*** Page excerpt Section Begins ***

Essays on intelligence: artificial, human, and everything in between.
Once upon a time… My freshman college 2D Art Professor — let's call him 'Bob' — handed us canvas, a rudimentary bill of materials, and what I can only describe as a psychological endurance test disguised as an assignment: recreate a Rembrandt painting using the same materials and techniques the master would have used.
For far too long, I mixed pigments, studied brushwork, and tried to capture that signature interplay of light and shadow that makes Rembrandt, well, Rembrandt.
It was maddening. Not because it was hard — though it was — but because every brushstroke felt like I was painting someone else's vision while my own ideas sat in the corner, tapping their metaphorical feet and checking their watches.
I could appreciate what I was learning. The way oil paint behaves. How light creates weight on canvas. The deliberate choices behind every compositional element.
But the whole time, I kept thinking: When do I get to paint MY thing?
Then, a few weeks later, I was working on my own piece. Something original. Or so I thought.
Bob walked by, paused, and drawled: "I like that… Do you like that?"
"I guess," I said.
"Do you like DaVinci?"
"Sure," I said, wondering if this was a trap.
"DaVinci applied shading like that… Are you DaVinci, Mr. Maxwell?"
I muttered, "No."
"Then don't shade that way." Then he meandered on to critique a classmate's work.
The irony wasn't lost on me: Bob, who'd made me spend weeks copying a master was now calling me out for accidentally copying a different master. I remember sitting there thinking: Does any of this matter? If everything I do is just echoing someone who came before, what's the point?

*** Page excerpt Section Ends ***
*** Data to examine Section Begins ***

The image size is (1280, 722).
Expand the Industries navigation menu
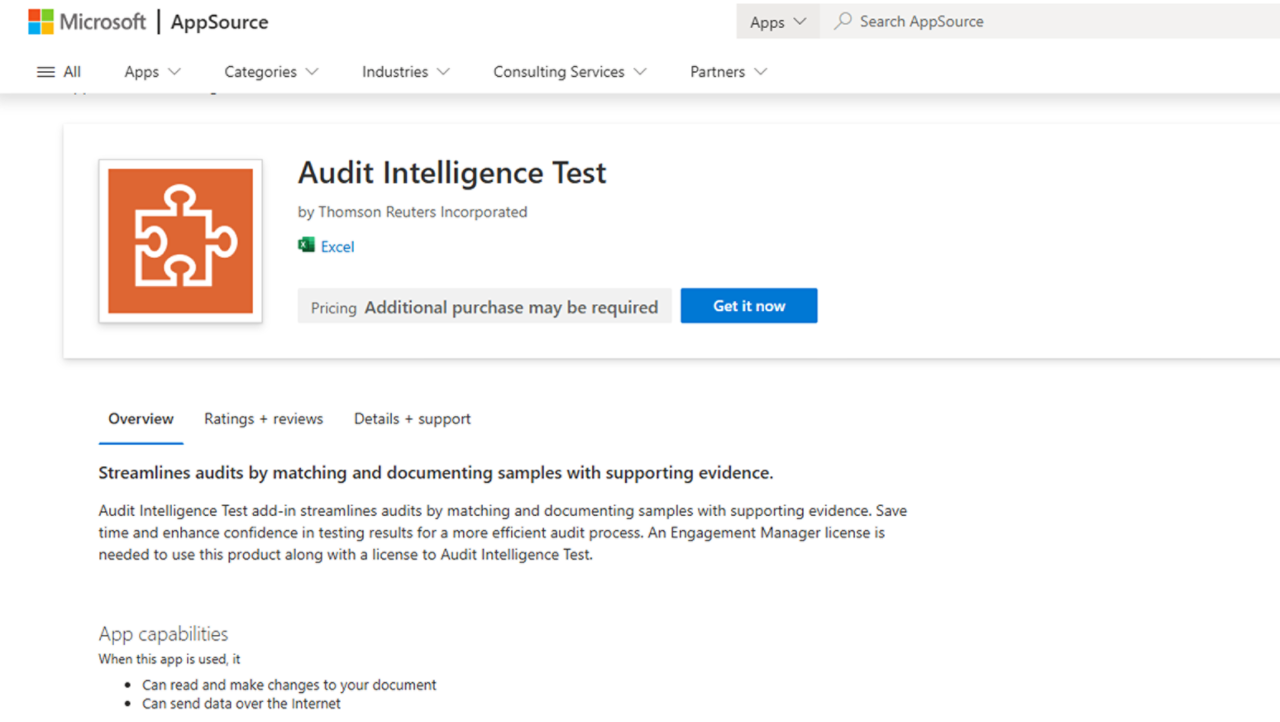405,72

*** Data to examine Section Ends ***
*** Data to examine Section Begins ***

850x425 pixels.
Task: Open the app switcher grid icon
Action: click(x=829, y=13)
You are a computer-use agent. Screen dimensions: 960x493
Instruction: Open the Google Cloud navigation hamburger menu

*** Data to examine Section Ends ***

Activity
Write the next part of the essay above about copying a Rembrandt in a college art class, beginning right after its final sentence.

Output for this exercise
Fair warning: this is going to take more than 90 seconds to read. If you're looking for "5 Quick AI Tips," this isn't it. But if you've ever wondered why all those prompt libraries aren't actually making you more creative — or if you've been collecting templates and still feel stuck — stick with me.
Pour some coffee. We're going somewhere.
Fast Forward to a Different Kind of Canvas
Last month, I watched my kids mess around with Sora, OpenAI's video generation tool. One son turned himself into a dancing ketchup packet set to an Irish reel. The other became a puppet playing stand-up bass in a rockabilly band for an audience of swing-dancing creatures.
They weren't consulting "The Ultimate Sora Prompt Library" or scrolling through "10 Video Prompts Every Creator Needs."
They were just… trying stuff. Describing what they wanted. Getting weird results. Adjusting. Trying again.
Meanwhile, my LinkedIn feed was drowning in posts about prompt libraries:
- "Copy these exact ChatGPT prompts for perfect marketing copy!"
- "The 5-Minute ChatGPT Hack for Perfect SEO Titles!"
- "Never Think Again: The Ultimate Template Library Has Arrived!"
And I felt that same art class frustration bubbling up. We're doing the Rembrandt assignment again. We're teaching people to copy brushstrokes instead of learning to see.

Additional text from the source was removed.